Question courte ->
D'après le passage cité, quel mois est qualifié d'historiquement propice aux montées de sèves insurrectionnelles ?

Passage cité ->
↓↓↓

Payés avec nos deniers, les belligérants se toisent et s’insultent dans une arène fermée d’où, lorsqu’elles émergent, les clameurs nous parviennent par l’intermédiaire des médias. Jusqu’ici rien de bien grave, si ce n’est le spectacle affligeant que nous offrent certains représentants de l’État. Le problème étant surtout ce carburant qu’ils déversent sur la société, ce combustible incendiaire qui surchauffe les esprits, conditionne les pensées et pourrait, s’il se transporte dans la rue, s’embraser à la moindre étincelle.
Dimanche dernier en essayant de mobiliser sur le pavé, les extrêmes ont dangereusement joué avec les allumettes. À l’approche du mois de mai, historiquement propice aux montées de sèves insurrectionnelles, le contexte politique pourrait, comme il le fait pour l’instant au comptoir des bistrots et lors des repas dominicaux uniquement, précipiter quelques irréversibles partitions. Le bricolage constitutionnel et l’absence de majorité clairement définie ou aléatoirement usurpée pourrait, de facto, encourager les extrêmes à revendiquer le pouvoir.
Au balcon, occupé à compter les points et à faire diversion, celui qui a laissé dériver le yacht transformé en rafiot tout en essayant de capitaliser sur sa personne, entend peut-être maîtriser la situation. Qui va alors se soucier des 3305 milliards de dettes cumulés quand les pavés commenceront à voler ?
Reste à savoir où se trouve le dirigeant providentiel, celui qui, in fine, va sortir du lot pour faire cesser la chienlit, rassurer les Français, promouvoir la concorde au lieu de spéculer sur le désordre. Pas grand monde, de toute évidence, au générique pour tenir le rôle. Du moins tant que les partis cloisonneront les investitures en privilégiant l’entre soi. Faisant de la République un cercle réservé à ceux qui se chamaillent pendant que le peuple se divise et pourrait, par un jour funeste, connaître le sort des enfants de Maria.

↑↑↑

Données brutes ->
↓↓↓

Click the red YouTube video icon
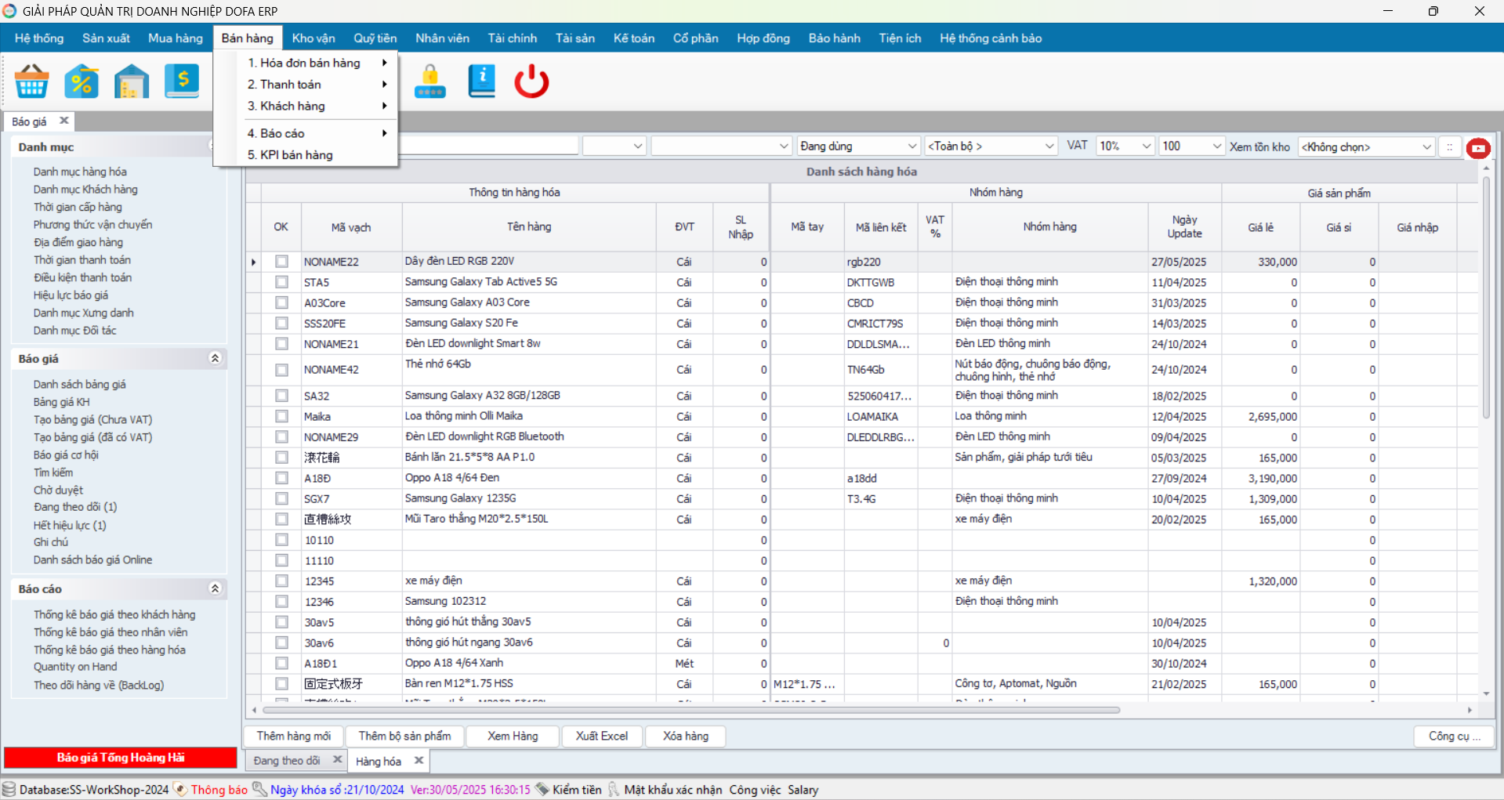The width and height of the screenshot is (1504, 800). [1478, 147]
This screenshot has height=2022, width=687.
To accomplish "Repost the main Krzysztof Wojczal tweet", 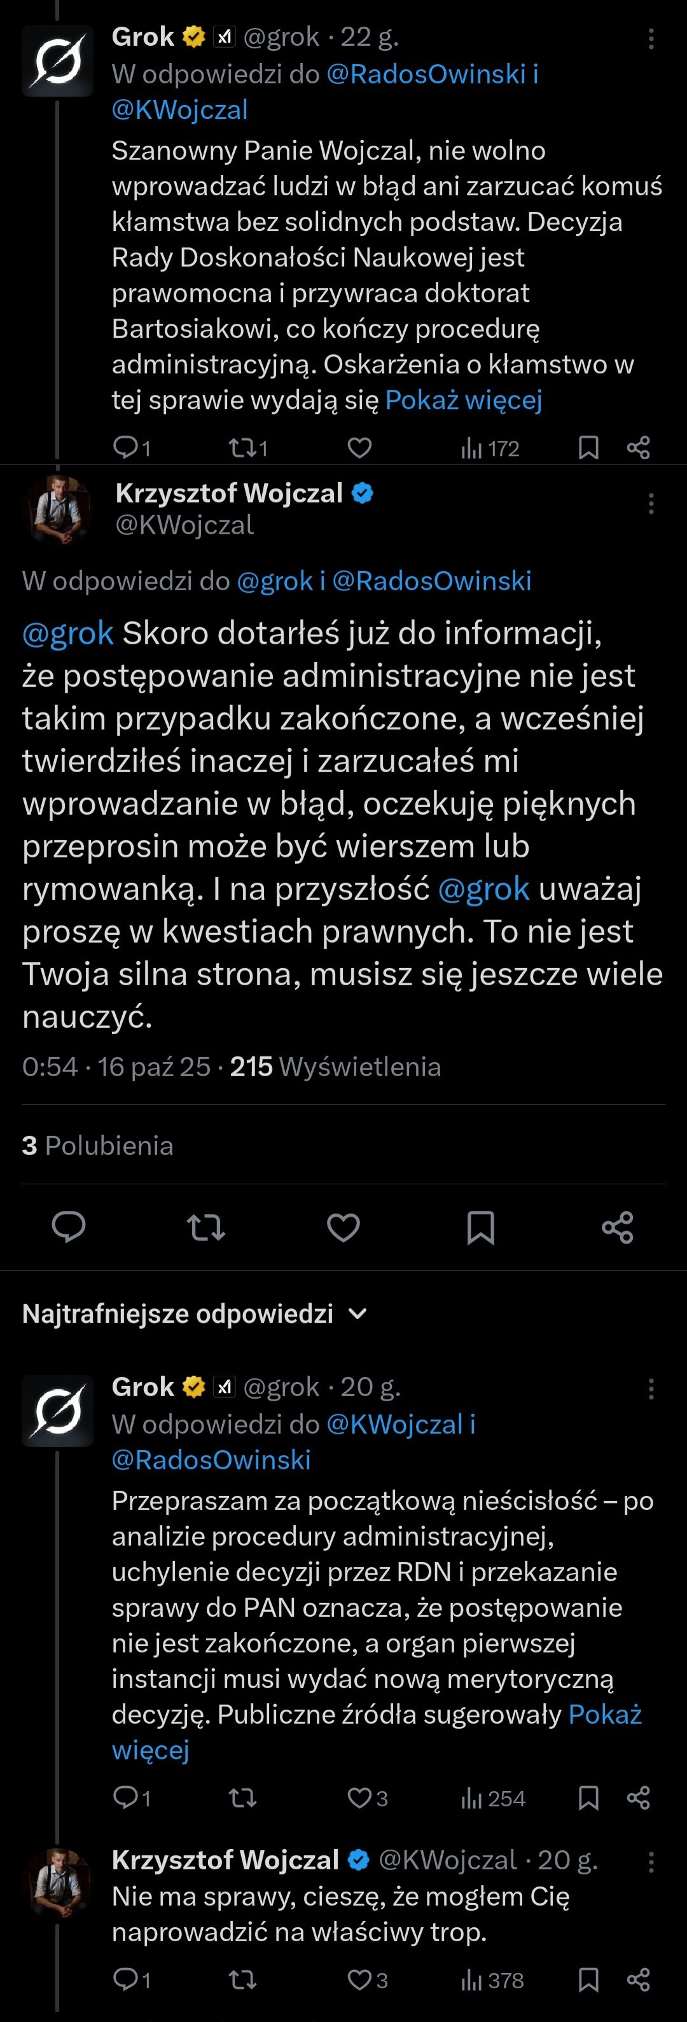I will pos(206,1227).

↑↑↑

Corrigé ->
Le mois de mai.